# POC Airboat Fly Fishing Guide Recommendation?



## rclester89 (Jun 16, 2010)

Only Kidding...Sorry, I couldn't resist.

I'm looking for suggestions on guides running a poling skiff out of the POC area that are equally knowledgeable as they are patient. This is only my second summer on the bow. Thanks in advance!


----------



## Capt. Kris Kelley (Jun 2, 2004)

*Sorry, No Technical Poling Airboat Available...LOL*

These Traditional & Micro Skiff Guys will take good care of you.

http://www.captainscottnull.com/
http://www.captaintomhorbey.com/ 
http://www.mangrovefly.com/
Dr.
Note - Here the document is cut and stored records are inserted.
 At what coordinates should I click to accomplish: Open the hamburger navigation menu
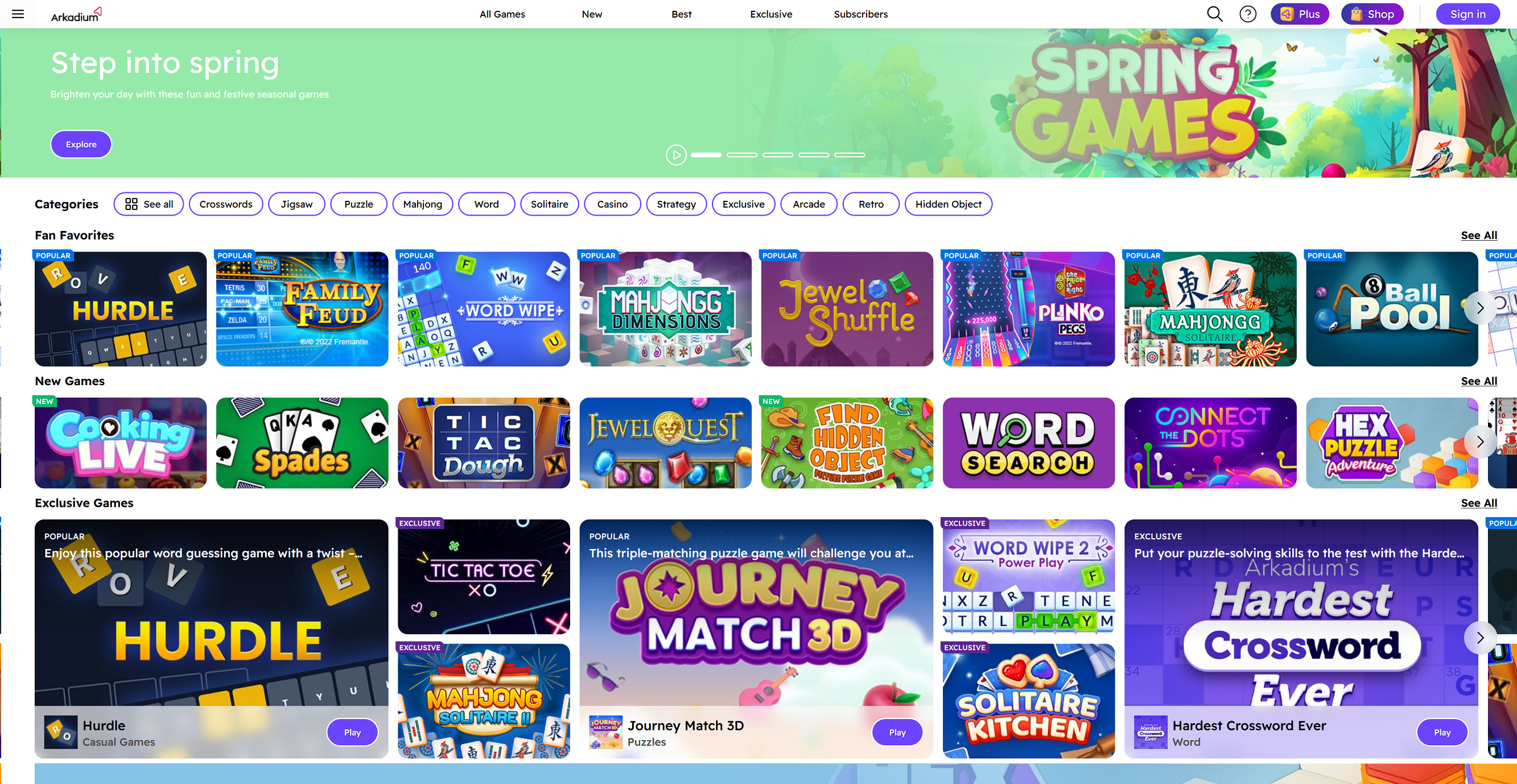(18, 14)
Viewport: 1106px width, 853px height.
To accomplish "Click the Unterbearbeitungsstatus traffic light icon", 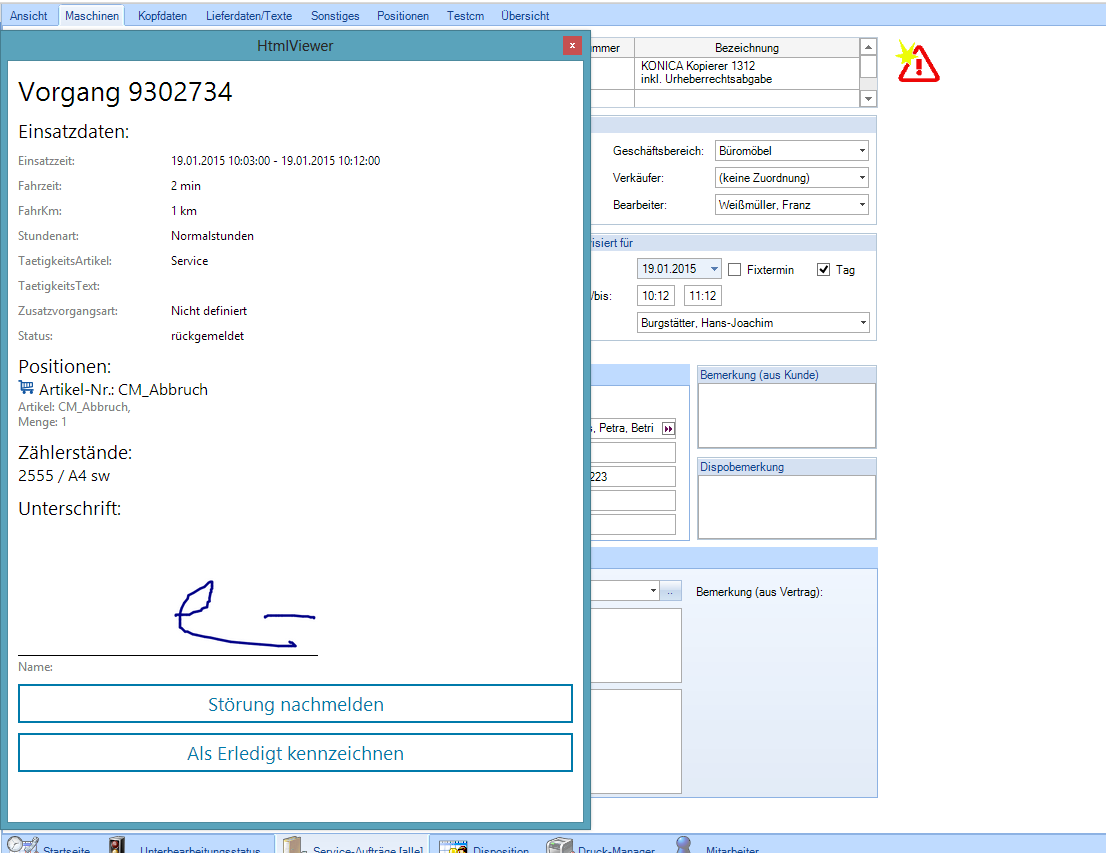I will (118, 846).
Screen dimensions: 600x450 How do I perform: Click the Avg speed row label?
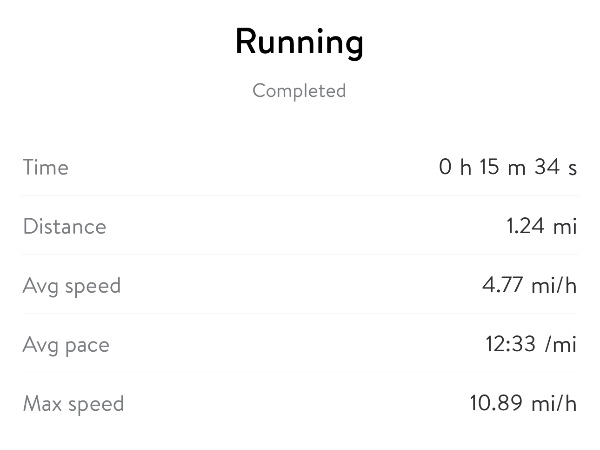(x=71, y=286)
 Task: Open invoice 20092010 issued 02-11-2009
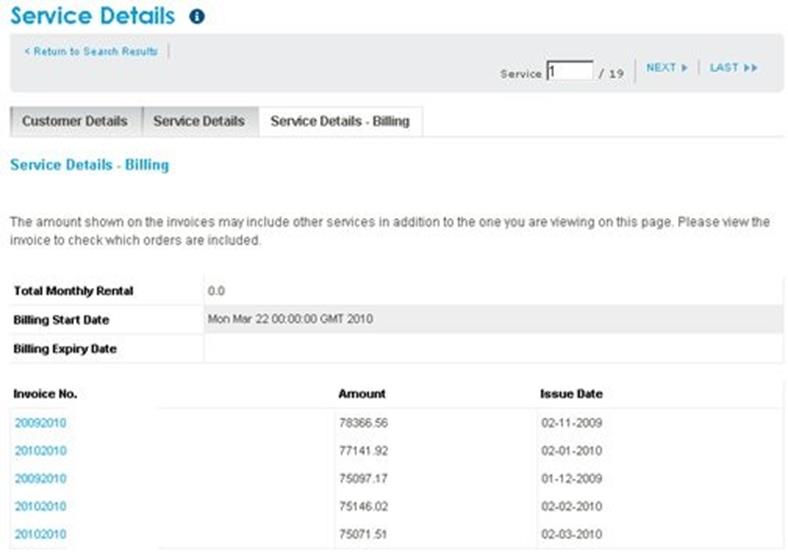tap(41, 423)
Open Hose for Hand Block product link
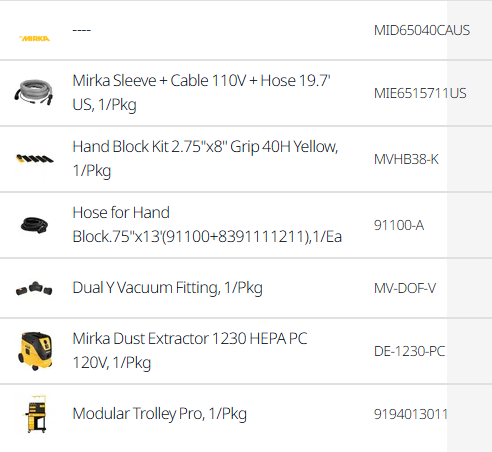This screenshot has height=452, width=492. tap(207, 224)
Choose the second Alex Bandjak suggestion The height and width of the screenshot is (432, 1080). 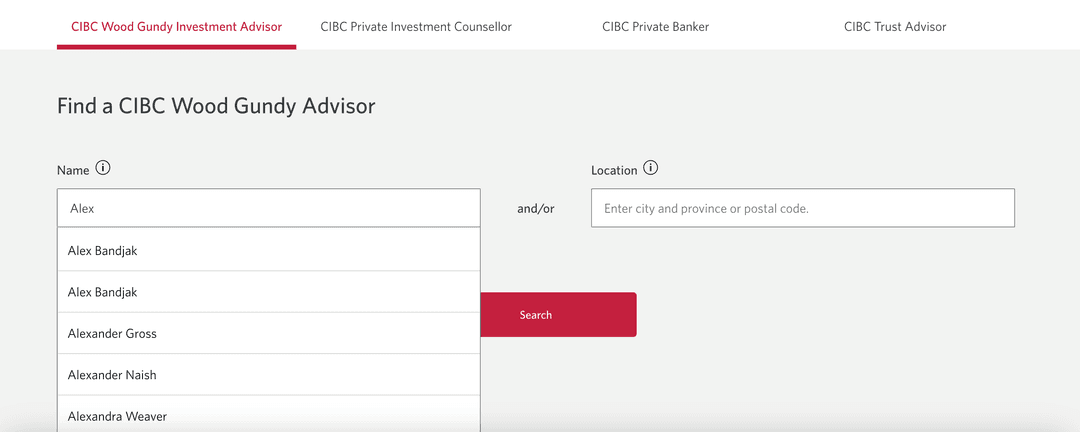(269, 291)
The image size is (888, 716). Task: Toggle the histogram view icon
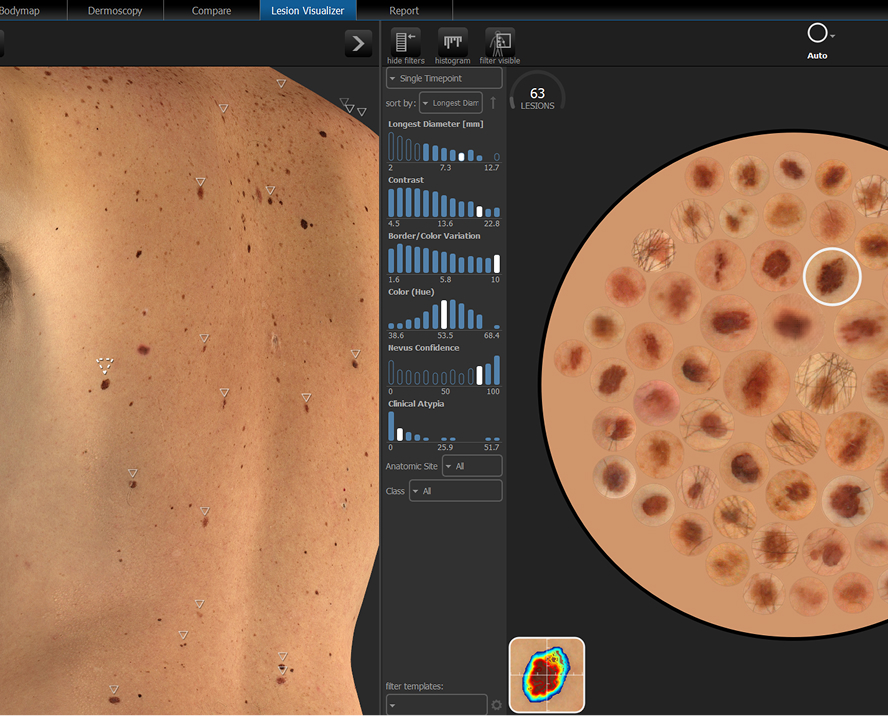tap(453, 43)
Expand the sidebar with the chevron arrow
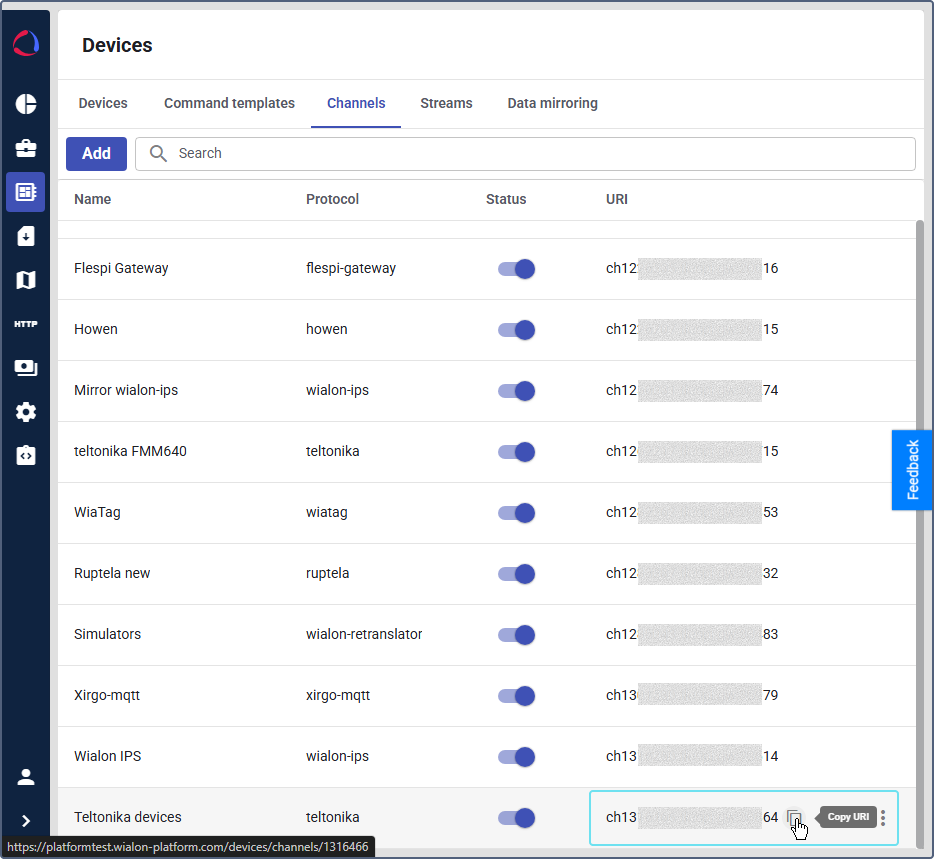 (26, 821)
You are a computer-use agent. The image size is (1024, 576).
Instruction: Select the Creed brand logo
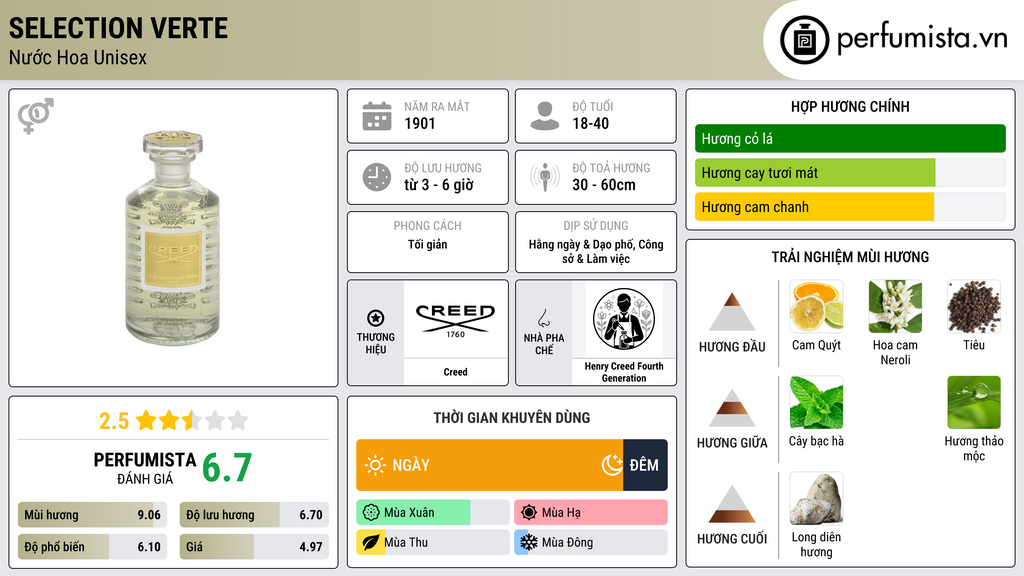tap(455, 319)
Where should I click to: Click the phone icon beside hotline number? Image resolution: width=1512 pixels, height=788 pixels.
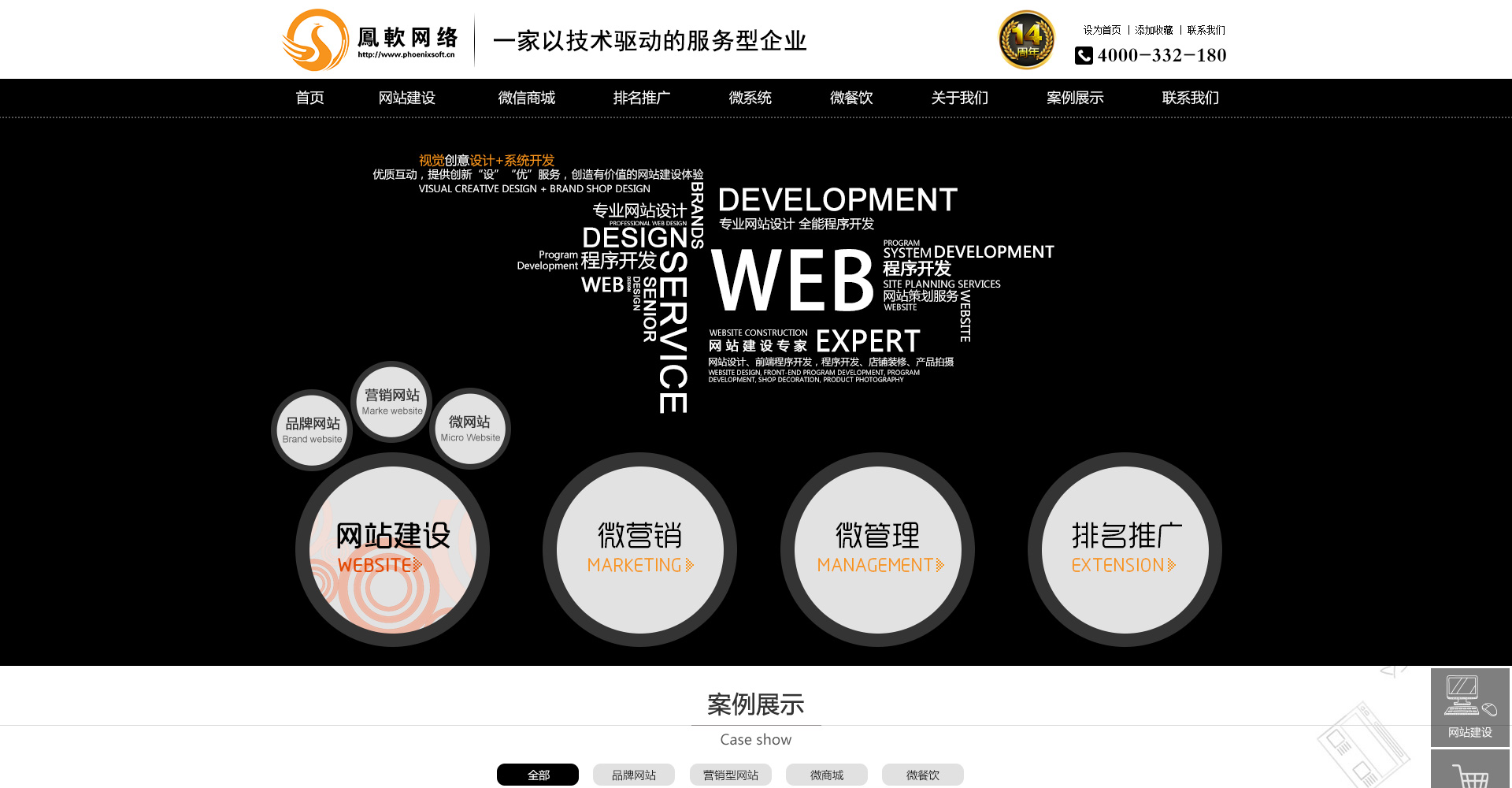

Gonzalo Vargas 281-242-9775


----------



## Top_Dog (Aug 1, 2007)

lol

check out www.captainmasonm.com in your search


----------



## Ish (Oct 30, 2008)

i laughed!


----------



## doublehaul60 (May 14, 2017)

*POC Fly Fishing Guide*

Check with Tom Horby.
Knows his stuff has had success on tarpon in POC.
Makes great spoon flies.

03121701.jpg
Captain Tom Horbey
[email protected]
361-983-2263


----------



## Mason m (Aug 7, 2011)

Top_Dog said:


> lol
> 
> check out www.captainmasonm.com in your search


Thanks Top dog!


----------



## Ish (Oct 30, 2008)

bro, get your hips up under you...you're gonna hurt your back.


----------